The Dutchess Of York was on the Issac Mizrahi show.  Now, frankly, as a devotee of talk shows, I think Mizrahi sucks at the game, because he is way too brutally explicit.  He has no nuance of conversation, and that’s because he has no deep thinking, but stays at the surface.  He bumbled his way though this chat that way too, at one point raving about Weight Watchers and then calling it boring, while his guest was only wandering though Whole Foods market with him because Weight Watchers was paying her to do it.

He was way too touchy with the Duchess, which was easy to see on her face if you actually chose to read nuance.  Eventually, after a while of this, she pinched his waist to see if he was thin, and he got a bit churlish.  This from the person who grabbed Scarlett Johanson’s boob on live TV at the Golden Globes.  I wish Issac would just have made the breakthrough and become the woman she is, because then he wouldn’t have to be a lost boy forever — he could grow up.

What I want to talk about, though, is the Dutchess.  She’s looking for a man, and she said she wants him to be funny.  But when she expanded on that, she said she wants him to choose to go to Paris on a whim, no packing, just go.  I don’t think that’s funny, but I do think that’s fun.  She wants fun, like when she pulled a lemon from the bottom of the display and hoped they would all fall, fun on TV.
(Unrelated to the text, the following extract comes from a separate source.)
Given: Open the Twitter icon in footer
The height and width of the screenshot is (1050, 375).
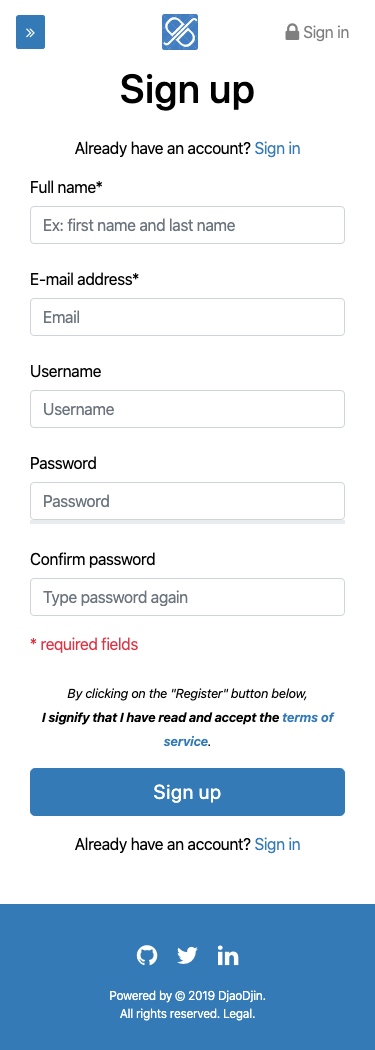Looking at the screenshot, I should click(188, 956).

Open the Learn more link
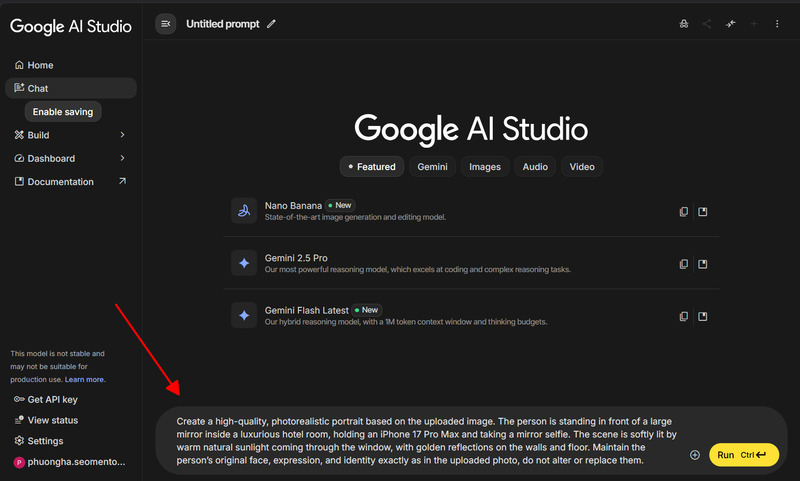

It’s my sense that it is not funny she wants, not someone telling her jokes all the time.  Rather, it’s someone fun, who will do fun things that involve, engage, amuse and tittilate her. 

She wants someone to play with.  In the dining room, in the bedroom, on trips, someone who will engage in play, making shared bubbles of imagination that keep her in the moment, that keep her childlike and open.  She has enough obligations, enough formalities, enough maturity, but she doesn’t have enough play, and she wants it, she needs it.

You may think that Henny Youngman is funny, but you don’t want to sleep with him.  Even less, probably, now that he is dead.  But someone who is fun, someone who plays, someone who opens up the possibilities of laughter beyond the obligations, well, they are someone you may well want to hold very close and get very sweaty with.

Make me laugh, think or come,” said one of the buttons I own.  I read that the same way: “Let’s play.”

How do we make play as part of our spiritual practice, as our ritual which takes us beyond the bounds of the hum-drum and leads us to ecstatic joy?

I think we look for someone funny, someone fun, someone to play with.